Falta de corresponsabilidad colectiva de los trabajos reproductivos/de cuidados
Entendiendo el cuidado desde una perspectiva amplia, que trasciende la mera realización de las tareas feminizadas de cuidado, nos referimos a todas las actividades necesarias para la reproducción social, es decir los trabajos esenciales que permiten sostener la vida cotidiana y garantizar el bienestar material y emocional de las personas.

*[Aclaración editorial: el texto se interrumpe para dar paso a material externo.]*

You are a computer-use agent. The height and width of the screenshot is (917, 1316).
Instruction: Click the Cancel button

Se parte del hecho de que los seres humanos somos cuerpos vulnerables y dependientes que requieren multitud de cuidados a lo largo de todo el ciclo vital, lo que implica superar una visión restringida del cuidado asociada únicamente a situaciones de enfermedad o dependencia severa. Ningún ser humano puede sostenerse sólo desde el nacimiento hasta la muerte porque somos interdependientes y sostener la vida humana requiere de la cooperación social.
El ecofeminismo pone en evidencia el conflicto estructural existente entre capital y vida: las dinámicas económicas dominantes tienden a invisibilizar, feminizar y precarizar las imprescindibles tareas de reproducción social, priorizando por el contrario la lógica de acumulación económica frente al sostenimiento de la vida.
El sistema actual se sostiene en gran medida sobre desigualdades de género, clase y origen, ya que gran parte de los cuidados recaen sobre mujeres y frecuentemente sobre trabajadoras migrantes en condiciones de precariedad o irregularidad en la forma de cadenas globales de cuidados.